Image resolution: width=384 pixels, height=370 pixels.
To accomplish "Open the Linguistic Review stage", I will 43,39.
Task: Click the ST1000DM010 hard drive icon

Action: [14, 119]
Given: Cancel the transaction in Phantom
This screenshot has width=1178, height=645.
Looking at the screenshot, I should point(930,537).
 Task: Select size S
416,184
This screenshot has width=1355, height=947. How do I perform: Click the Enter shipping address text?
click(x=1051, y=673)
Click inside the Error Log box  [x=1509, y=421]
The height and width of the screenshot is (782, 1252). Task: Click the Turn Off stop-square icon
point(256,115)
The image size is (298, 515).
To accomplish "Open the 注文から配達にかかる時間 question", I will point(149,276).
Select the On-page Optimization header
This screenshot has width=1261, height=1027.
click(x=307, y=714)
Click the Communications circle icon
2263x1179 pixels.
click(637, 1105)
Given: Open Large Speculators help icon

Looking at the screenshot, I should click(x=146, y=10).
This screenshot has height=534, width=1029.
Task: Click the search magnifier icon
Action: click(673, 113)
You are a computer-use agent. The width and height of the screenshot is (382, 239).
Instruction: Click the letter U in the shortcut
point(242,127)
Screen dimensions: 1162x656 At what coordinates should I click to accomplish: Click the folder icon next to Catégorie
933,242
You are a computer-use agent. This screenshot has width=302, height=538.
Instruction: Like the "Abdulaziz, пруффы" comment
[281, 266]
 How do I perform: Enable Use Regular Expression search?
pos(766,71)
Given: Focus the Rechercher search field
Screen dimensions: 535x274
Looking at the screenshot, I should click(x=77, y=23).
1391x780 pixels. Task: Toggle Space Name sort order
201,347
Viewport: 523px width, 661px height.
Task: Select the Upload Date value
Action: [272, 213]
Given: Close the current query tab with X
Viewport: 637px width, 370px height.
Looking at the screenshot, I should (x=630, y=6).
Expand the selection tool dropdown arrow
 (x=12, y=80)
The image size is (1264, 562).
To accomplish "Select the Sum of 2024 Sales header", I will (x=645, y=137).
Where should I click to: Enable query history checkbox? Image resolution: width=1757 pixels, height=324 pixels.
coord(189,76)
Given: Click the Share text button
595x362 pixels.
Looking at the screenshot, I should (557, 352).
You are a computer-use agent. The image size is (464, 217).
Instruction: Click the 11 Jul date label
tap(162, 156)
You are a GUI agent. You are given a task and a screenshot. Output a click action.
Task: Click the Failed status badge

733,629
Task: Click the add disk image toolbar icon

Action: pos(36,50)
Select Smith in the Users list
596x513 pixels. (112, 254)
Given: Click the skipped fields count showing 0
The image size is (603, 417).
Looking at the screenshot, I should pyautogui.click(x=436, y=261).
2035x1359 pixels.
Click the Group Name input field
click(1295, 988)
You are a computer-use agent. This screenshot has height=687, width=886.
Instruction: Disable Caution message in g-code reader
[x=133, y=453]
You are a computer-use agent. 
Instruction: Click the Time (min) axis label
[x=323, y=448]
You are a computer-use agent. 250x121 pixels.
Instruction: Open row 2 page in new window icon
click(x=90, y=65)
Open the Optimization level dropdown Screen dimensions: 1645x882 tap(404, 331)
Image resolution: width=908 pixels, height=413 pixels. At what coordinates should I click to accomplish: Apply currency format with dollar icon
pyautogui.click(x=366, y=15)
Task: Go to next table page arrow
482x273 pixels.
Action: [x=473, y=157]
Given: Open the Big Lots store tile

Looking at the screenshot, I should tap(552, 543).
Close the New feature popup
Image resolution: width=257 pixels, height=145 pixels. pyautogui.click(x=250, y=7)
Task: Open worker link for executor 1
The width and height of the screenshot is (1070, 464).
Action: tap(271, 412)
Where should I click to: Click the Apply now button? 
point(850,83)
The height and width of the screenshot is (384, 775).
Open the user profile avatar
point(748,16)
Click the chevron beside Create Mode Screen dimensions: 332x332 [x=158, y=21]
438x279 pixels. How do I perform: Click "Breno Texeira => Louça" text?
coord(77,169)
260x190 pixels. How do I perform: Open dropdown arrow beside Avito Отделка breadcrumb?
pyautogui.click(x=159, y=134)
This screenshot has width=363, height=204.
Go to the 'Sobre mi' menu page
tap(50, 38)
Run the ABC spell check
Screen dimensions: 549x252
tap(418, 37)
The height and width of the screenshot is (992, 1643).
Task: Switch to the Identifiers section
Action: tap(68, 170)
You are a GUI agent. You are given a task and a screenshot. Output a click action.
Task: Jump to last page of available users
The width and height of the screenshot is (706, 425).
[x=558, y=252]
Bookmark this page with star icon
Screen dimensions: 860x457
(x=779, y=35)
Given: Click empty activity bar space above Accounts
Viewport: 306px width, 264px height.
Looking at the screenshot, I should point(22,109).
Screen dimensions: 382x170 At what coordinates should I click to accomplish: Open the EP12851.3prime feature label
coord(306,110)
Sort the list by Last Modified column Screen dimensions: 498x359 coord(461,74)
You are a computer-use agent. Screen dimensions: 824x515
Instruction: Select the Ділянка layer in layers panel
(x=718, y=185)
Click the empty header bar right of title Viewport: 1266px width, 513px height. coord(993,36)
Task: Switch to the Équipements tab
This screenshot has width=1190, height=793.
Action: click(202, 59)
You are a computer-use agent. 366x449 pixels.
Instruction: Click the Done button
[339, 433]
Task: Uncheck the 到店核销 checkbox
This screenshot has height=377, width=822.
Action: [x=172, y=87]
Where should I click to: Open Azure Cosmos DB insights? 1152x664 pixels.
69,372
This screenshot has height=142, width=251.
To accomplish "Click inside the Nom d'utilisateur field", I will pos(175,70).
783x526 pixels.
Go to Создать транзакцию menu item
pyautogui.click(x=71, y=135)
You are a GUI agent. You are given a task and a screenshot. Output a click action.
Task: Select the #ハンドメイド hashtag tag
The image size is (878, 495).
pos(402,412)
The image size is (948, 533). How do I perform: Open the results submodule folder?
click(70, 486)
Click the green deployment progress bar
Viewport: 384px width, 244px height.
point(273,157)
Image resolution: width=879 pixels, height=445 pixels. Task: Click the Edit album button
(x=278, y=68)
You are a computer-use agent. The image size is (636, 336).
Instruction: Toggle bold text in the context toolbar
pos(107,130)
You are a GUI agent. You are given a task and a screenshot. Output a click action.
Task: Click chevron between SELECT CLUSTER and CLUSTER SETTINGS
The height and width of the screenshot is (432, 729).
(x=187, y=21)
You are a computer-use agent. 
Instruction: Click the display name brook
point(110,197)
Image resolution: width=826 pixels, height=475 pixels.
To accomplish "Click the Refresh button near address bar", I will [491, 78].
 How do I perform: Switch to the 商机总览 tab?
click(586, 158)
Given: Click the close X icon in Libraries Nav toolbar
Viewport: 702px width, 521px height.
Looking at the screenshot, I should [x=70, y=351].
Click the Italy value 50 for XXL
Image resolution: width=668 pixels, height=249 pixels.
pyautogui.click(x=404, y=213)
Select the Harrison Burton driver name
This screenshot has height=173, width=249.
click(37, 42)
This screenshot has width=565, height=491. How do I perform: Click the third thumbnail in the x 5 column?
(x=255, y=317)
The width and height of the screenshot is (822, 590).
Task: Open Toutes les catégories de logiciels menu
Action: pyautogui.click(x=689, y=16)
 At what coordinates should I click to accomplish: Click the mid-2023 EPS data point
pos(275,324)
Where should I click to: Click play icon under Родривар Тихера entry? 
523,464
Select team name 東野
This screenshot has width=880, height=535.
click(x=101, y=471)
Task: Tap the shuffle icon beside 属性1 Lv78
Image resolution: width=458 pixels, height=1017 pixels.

## [WHAT THE TASK ASKS]
Copy every one of the rows above word for word, with nothing changed, added, or left out.

## [WRITTEN ANSWER]
Image resolution: width=384 pixels, height=370 pixels.
To accomplish "Open the Linguistic Review stage", I will 43,39.
Task: Click the ST1000DM010 hard drive icon

Action: [14, 119]
Given: Cancel the transaction in Phantom
This screenshot has width=1178, height=645.
Looking at the screenshot, I should point(930,537).
 Task: Select size S
416,184
This screenshot has width=1355, height=947. How do I perform: Click the Enter shipping address text?
click(x=1051, y=673)
Click inside the Error Log box  [x=1509, y=421]
The height and width of the screenshot is (782, 1252). Task: Click the Turn Off stop-square icon
point(256,115)
The image size is (298, 515).
To accomplish "Open the 注文から配達にかかる時間 question", I will point(149,276).
Select the On-page Optimization header
This screenshot has width=1261, height=1027.
click(x=307, y=714)
Click the Communications circle icon
2263x1179 pixels.
click(637, 1105)
Given: Open Large Speculators help icon

Looking at the screenshot, I should click(x=146, y=10).
This screenshot has height=534, width=1029.
Task: Click the search magnifier icon
Action: click(673, 113)
You are a computer-use agent. The width and height of the screenshot is (382, 239).
Instruction: Click the letter U in the shortcut
point(242,127)
Screen dimensions: 1162x656 At what coordinates should I click to accomplish: Click the folder icon next to Catégorie
933,242
You are a computer-use agent. This screenshot has width=302, height=538.
Instruction: Like the "Abdulaziz, пруффы" comment
[281, 266]
 How do I perform: Enable Use Regular Expression search?
pos(766,71)
Given: Focus the Rechercher search field
Screen dimensions: 535x274
Looking at the screenshot, I should click(x=77, y=23).
1391x780 pixels. Task: Toggle Space Name sort order
201,347
Viewport: 523px width, 661px height.
Task: Select the Upload Date value
Action: [272, 213]
Given: Close the current query tab with X
Viewport: 637px width, 370px height.
Looking at the screenshot, I should (x=630, y=6).
Expand the selection tool dropdown arrow
 (x=12, y=80)
The image size is (1264, 562).
To accomplish "Select the Sum of 2024 Sales header", I will (x=645, y=137).
Where should I click to: Enable query history checkbox? Image resolution: width=1757 pixels, height=324 pixels.
coord(189,76)
Given: Click the Share text button
595x362 pixels.
Looking at the screenshot, I should (557, 352).
You are a computer-use agent. The image size is (464, 217).
Instruction: Click the 11 Jul date label
tap(162, 156)
You are a GUI agent. You are given a task and a screenshot. Output a click action.
Task: Click the Failed status badge

733,629
Task: Click the add disk image toolbar icon

Action: pos(36,50)
Select Smith in the Users list
596x513 pixels. (112, 254)
Given: Click the skipped fields count showing 0
The image size is (603, 417).
Looking at the screenshot, I should pyautogui.click(x=436, y=261).
2035x1359 pixels.
Click the Group Name input field
click(1295, 988)
You are a computer-use agent. This screenshot has height=687, width=886.
Instruction: Disable Caution message in g-code reader
[x=133, y=453]
You are a computer-use agent. 
Instruction: Click the Time (min) axis label
[x=323, y=448]
You are a computer-use agent. 250x121 pixels.
Instruction: Open row 2 page in new window icon
click(x=90, y=65)
Open the Optimization level dropdown Screen dimensions: 1645x882 tap(404, 331)
Image resolution: width=908 pixels, height=413 pixels. At what coordinates should I click to accomplish: Apply currency format with dollar icon
pyautogui.click(x=366, y=15)
Task: Go to next table page arrow
482x273 pixels.
Action: [x=473, y=157]
Given: Open the Big Lots store tile

Looking at the screenshot, I should tap(552, 543).
Close the New feature popup
Image resolution: width=257 pixels, height=145 pixels. pyautogui.click(x=250, y=7)
Task: Open worker link for executor 1
The width and height of the screenshot is (1070, 464).
Action: tap(271, 412)
Where should I click to: Click the Apply now button? 
point(850,83)
The height and width of the screenshot is (384, 775).
Open the user profile avatar
point(748,16)
Click the chevron beside Create Mode Screen dimensions: 332x332 [x=158, y=21]
438x279 pixels. How do I perform: Click "Breno Texeira => Louça" text?
coord(77,169)
260x190 pixels. How do I perform: Open dropdown arrow beside Avito Отделка breadcrumb?
pyautogui.click(x=159, y=134)
This screenshot has width=363, height=204.
Go to the 'Sobre mi' menu page
tap(50, 38)
Run the ABC spell check
Screen dimensions: 549x252
tap(418, 37)
The height and width of the screenshot is (992, 1643).
Task: Switch to the Identifiers section
Action: tap(68, 170)
You are a GUI agent. You are given a task and a screenshot. Output a click action.
Task: Jump to last page of available users
The width and height of the screenshot is (706, 425).
[x=558, y=252]
Bookmark this page with star icon
Screen dimensions: 860x457
(x=779, y=35)
Given: Click empty activity bar space above Accounts
Viewport: 306px width, 264px height.
Looking at the screenshot, I should point(22,109).
Screen dimensions: 382x170 At what coordinates should I click to accomplish: Open the EP12851.3prime feature label
coord(306,110)
Sort the list by Last Modified column Screen dimensions: 498x359 coord(461,74)
You are a computer-use agent. Screen dimensions: 824x515
Instruction: Select the Ділянка layer in layers panel
(x=718, y=185)
Click the empty header bar right of title Viewport: 1266px width, 513px height. coord(993,36)
Task: Switch to the Équipements tab
This screenshot has width=1190, height=793.
Action: click(202, 59)
You are a computer-use agent. 366x449 pixels.
Instruction: Click the Done button
[339, 433]
Task: Uncheck the 到店核销 checkbox
This screenshot has height=377, width=822.
Action: [x=172, y=87]
Where should I click to: Open Azure Cosmos DB insights? 1152x664 pixels.
69,372
This screenshot has height=142, width=251.
To accomplish "Click inside the Nom d'utilisateur field", I will pos(175,70).
783x526 pixels.
Go to Создать транзакцию menu item
pyautogui.click(x=71, y=135)
You are a GUI agent. You are given a task and a screenshot. Output a click action.
Task: Select the #ハンドメイド hashtag tag
The image size is (878, 495).
pos(402,412)
The image size is (948, 533). How do I perform: Open the results submodule folder?
click(70, 486)
Click the green deployment progress bar
Viewport: 384px width, 244px height.
point(273,157)
Image resolution: width=879 pixels, height=445 pixels. Task: Click the Edit album button
(x=278, y=68)
You are a computer-use agent. The image size is (636, 336).
Instruction: Toggle bold text in the context toolbar
pos(107,130)
You are a GUI agent. You are given a task and a screenshot. Output a click action.
Task: Click chevron between SELECT CLUSTER and CLUSTER SETTINGS
The height and width of the screenshot is (432, 729).
(x=187, y=21)
You are a computer-use agent. 
Instruction: Click the display name brook
point(110,197)
Image resolution: width=826 pixels, height=475 pixels.
To accomplish "Click the Refresh button near address bar", I will [491, 78].
 How do I perform: Switch to the 商机总览 tab?
click(586, 158)
Given: Click the close X icon in Libraries Nav toolbar
Viewport: 702px width, 521px height.
Looking at the screenshot, I should [x=70, y=351].
Click the Italy value 50 for XXL
Image resolution: width=668 pixels, height=249 pixels.
pyautogui.click(x=404, y=213)
Select the Harrison Burton driver name
This screenshot has height=173, width=249.
click(37, 42)
This screenshot has width=565, height=491. How do I perform: Click the third thumbnail in the x 5 column?
(x=255, y=317)
The width and height of the screenshot is (822, 590).
Task: Open Toutes les catégories de logiciels menu
Action: pyautogui.click(x=689, y=16)
 At what coordinates should I click to accomplish: Click the mid-2023 EPS data point
pos(275,324)
Where should I click to: Click play icon under Родривар Тихера entry? 
523,464
Select team name 東野
This screenshot has width=880, height=535.
click(x=101, y=471)
Task: Tap the shuffle icon beside 属性1 Lv78
Image resolution: width=458 pixels, height=1017 pixels.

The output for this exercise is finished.